Dengan tujuan untuk terus dekat dengan rakyat dan memperjuangkan kepentingan masyarakat kecil.
Menurutnya, masukan langsung dari warga sangat penting sebagai bahan perumusan kebijakan agar tepat sasaran.
Warga Kecamatan Klojen pun menyambut positif kegiatan tersebut. Mereka berharap aspirasi yang telah disampaikan benar-benar diperjuangkan dan dapat direalisasikan.
Kegiatan jagongan bareng ini juga dinilai mampu mempererat hubungan antara masyarakat dan wakil rakyat.
Ke depan, Arief Wahyudi berkomitmen akan terus menggelar kegiatan serupa di berbagai wilayah sebagai bentuk konsistensi dalam menyerap dan memperjuangkan aspirasi masyarakat Kota Malang.
Dalam masa reses kali ini, sejumlah aspirasi warga banyak menyoroti ketidakjelasan pelaksanaan program RT Berkelas.
Persoalan utama yang mencuat adalah adanya kerancuan informasi di tingkat RT dan RW.
“LPMK menyampaikan bahwa sejumlah RW mengaku kebingungan menyikapi surat edaran Wali Kota terkait pelaksanaan RT Berkelas,” jelas AW.

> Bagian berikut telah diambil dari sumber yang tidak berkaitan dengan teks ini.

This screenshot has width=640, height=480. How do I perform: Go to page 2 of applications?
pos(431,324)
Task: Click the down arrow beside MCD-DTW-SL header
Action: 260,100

“Pasalnya, warga sebenarnya telah melaksanakan rembuk warga sesuai surat edaran awal. Namun, setelah proses tersebut berjalan, muncul surat edaran baru yang justru melarang sejumlah kegiatan tertentu,” lanjutnya.

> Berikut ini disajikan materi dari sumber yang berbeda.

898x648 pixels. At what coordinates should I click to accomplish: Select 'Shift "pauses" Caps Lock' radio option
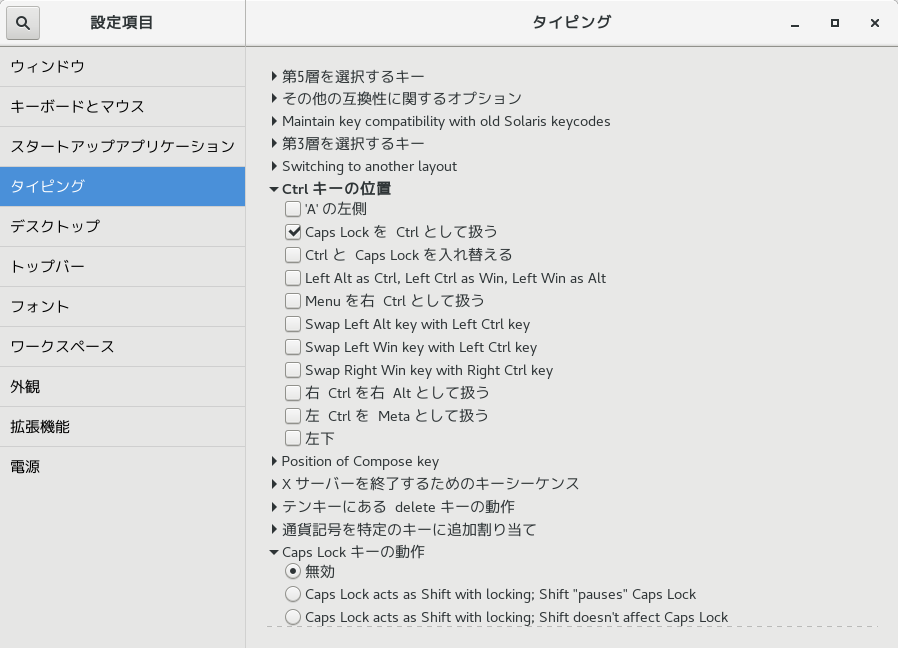[x=293, y=594]
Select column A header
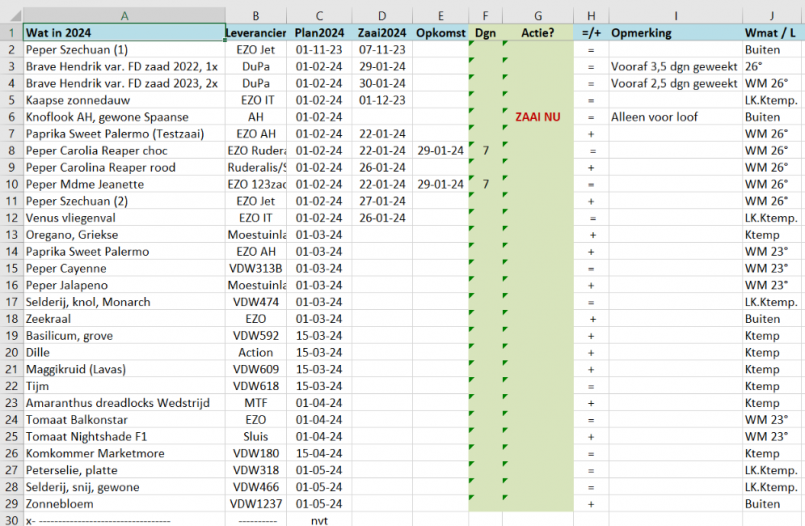805x526 pixels. [x=123, y=15]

Rencanakan Sosialisasi Menyeluruh RT Berkelas

Kondisi tersebut menimbulkan kebingungan di lapangan.
Oleh karena itu, LPMK berharap ke depan ada sosialisasi yang lebih kuat dan menyeluruh terkait program RT Berkelas. Mengingat program ini direncanakan berlangsung selama lima tahun.

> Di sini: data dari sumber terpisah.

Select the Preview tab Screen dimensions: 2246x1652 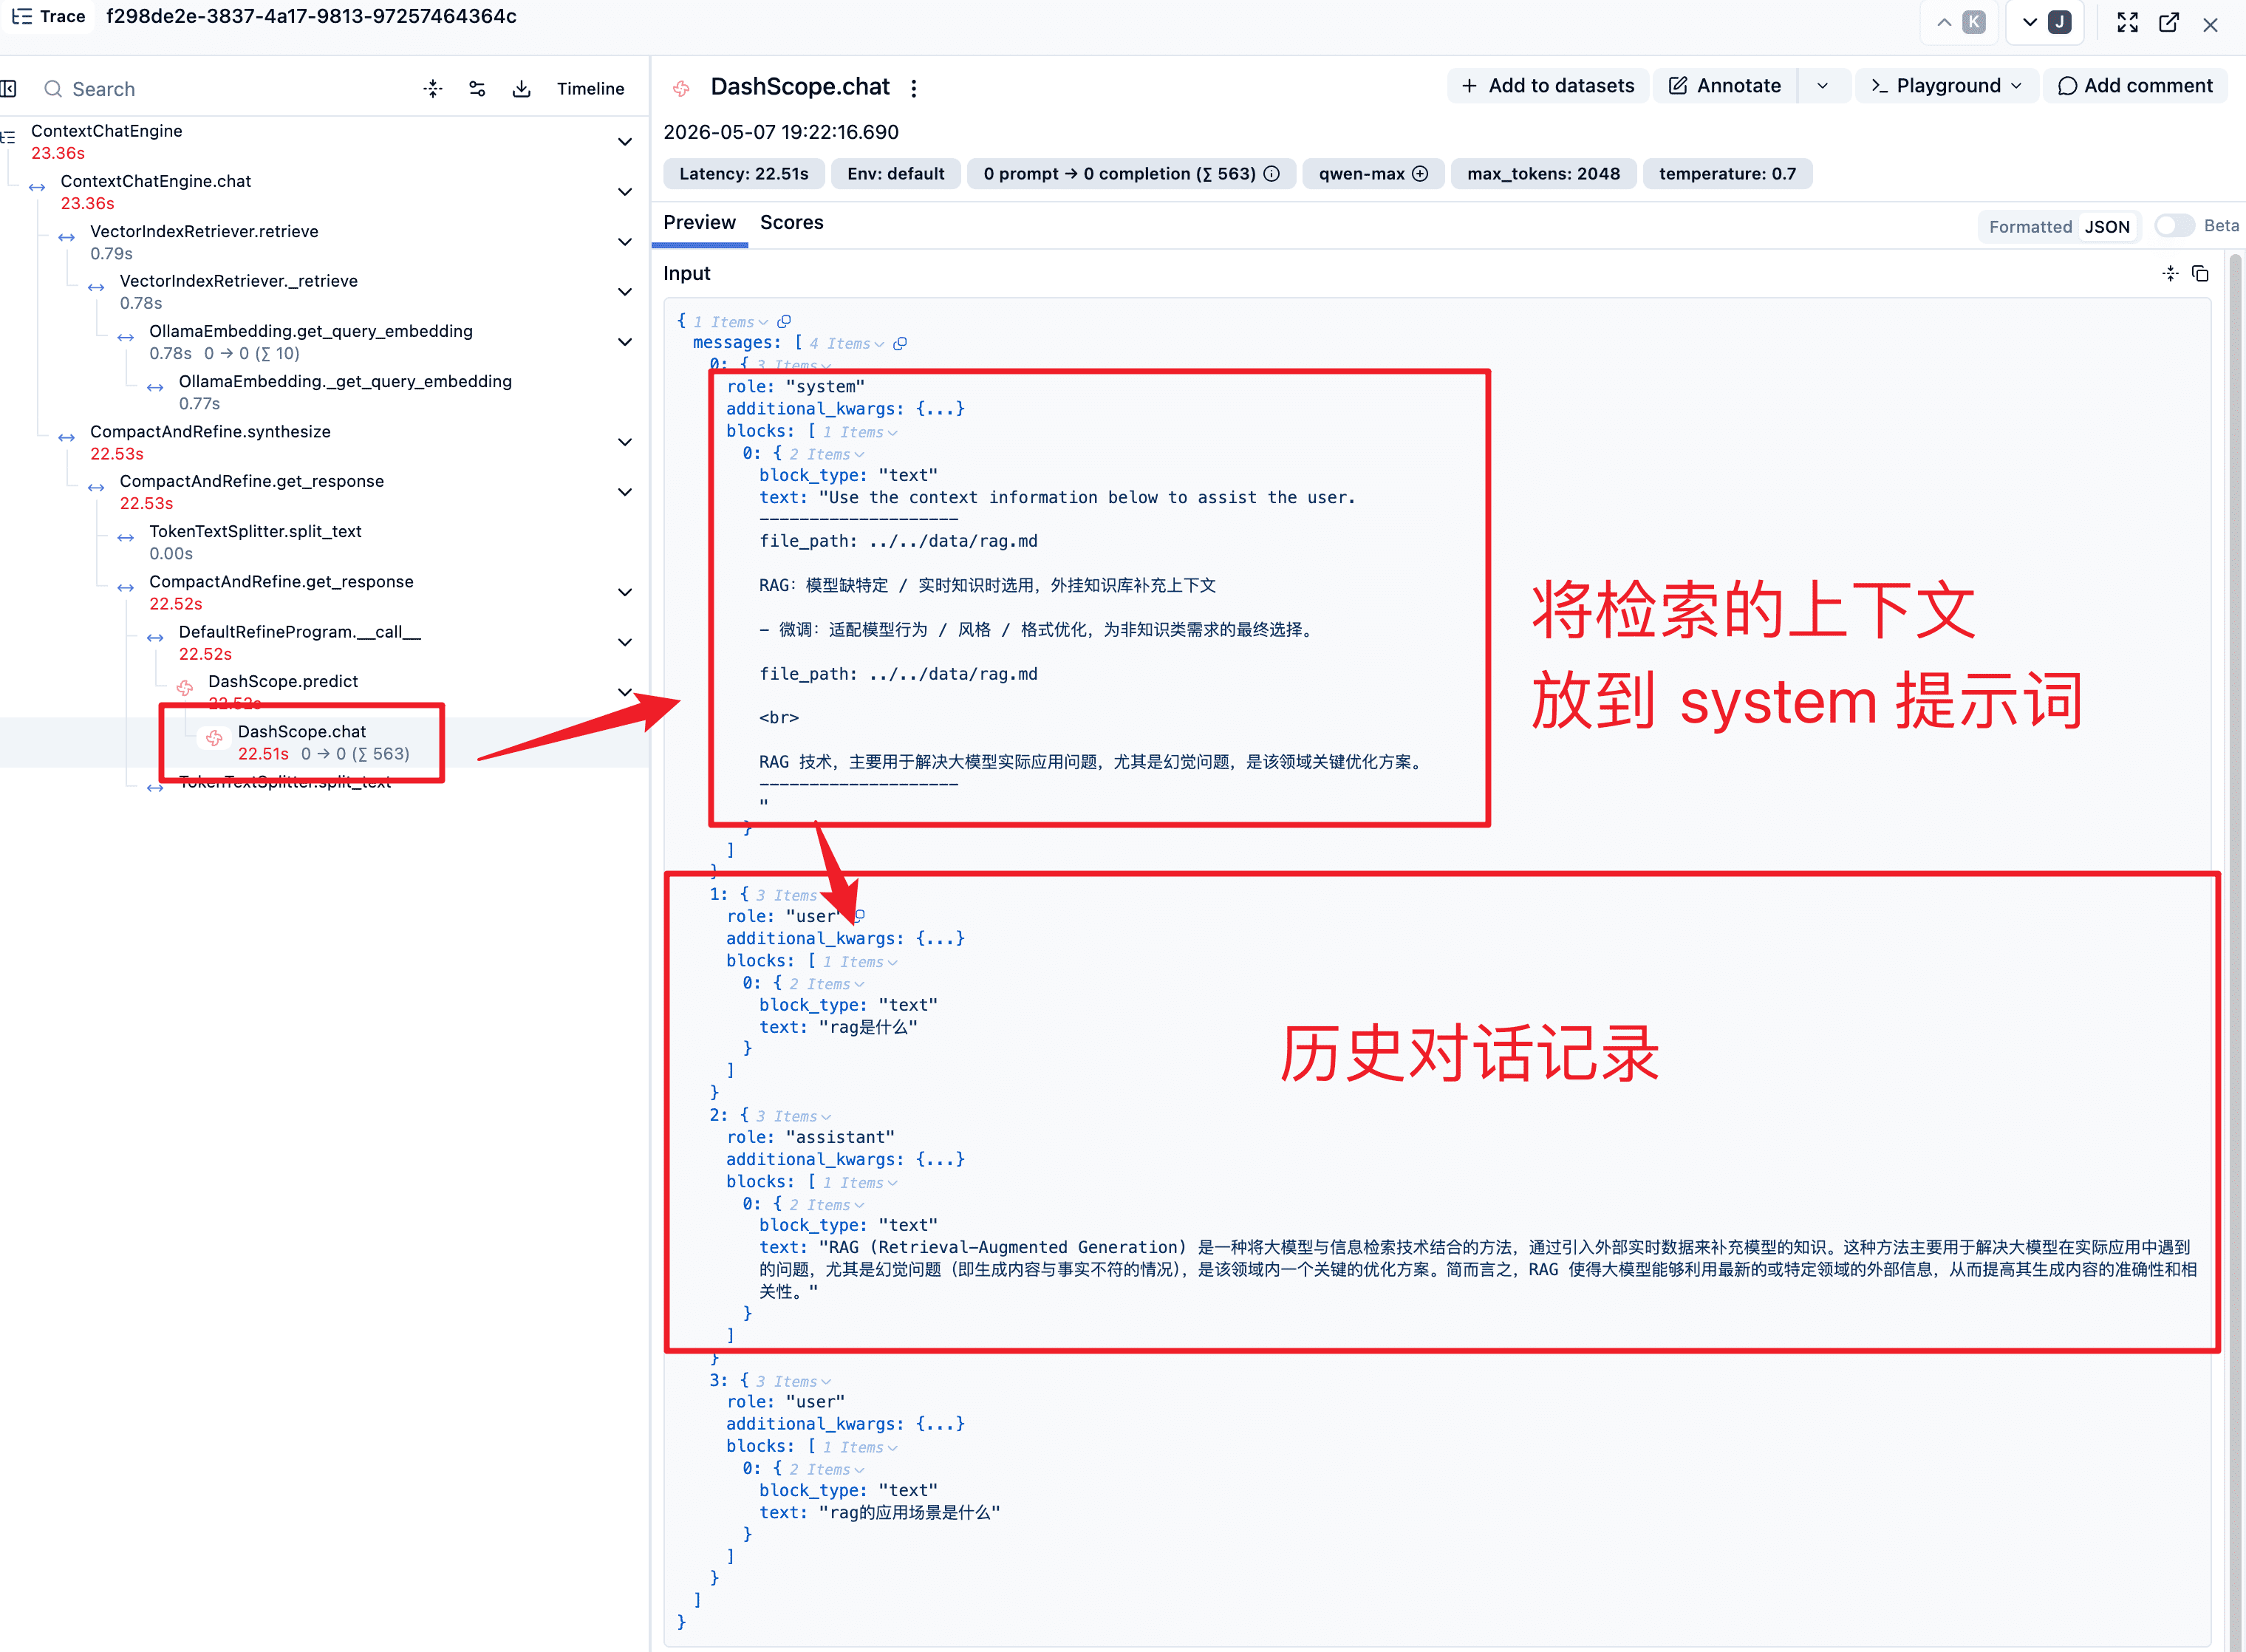tap(699, 223)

“Untuk tahun anggaran mendatang, khususnya 2026, warga berharap program-program yang sudah direncanakan. Baik melalui RT Berkelas maupun Musrenbang tidak dihilangkan. Mereka menekankan agar kebijakan baru tidak membatalkan program yang telah disepakati sebelumnya,” kata Arief Wahyudi.
Salah satu contoh yang disampaikan Kadang Pancoro, perwakilan LPMK Bareng, adalah terkait aturan jumlah peserta pelatihan.
Dalam peraturan lama, pelatihan dengan peserta 10 orang diperbolehkan. Namun, dalam aturan baru disebutkan jumlah peserta harus mencapai 30 orang.
Menurut LPMK, aturan baru tersebut tidak boleh diberlakukan surut. Artinya, jika sebelumnya pengajuan pelatihan untuk 10 orang telah disetujui, maka kegiatan tersebut tetap harus dilaksanakan.
Hal serupa juga dikhawatirkan terjadi pada program-program lain yang aturannya baru dikeluarkan oleh Pemerintah Kota Malang.
“Program yang sudah masuk dalam DPA tahun 2026 tidak boleh dialihkan atau dihapus, melainkan tetap harus direalisasikan dalam bentuk kegiatan,” tegas AW.
Aspirasi tersebut disampaikan oleh Ketua LPMK se-Kecamatan Klojen, perwakilan RW, serta unsur remaja dan pemuda, termasuk organisasi kepemudaan seperti Ansor. (Djoko W)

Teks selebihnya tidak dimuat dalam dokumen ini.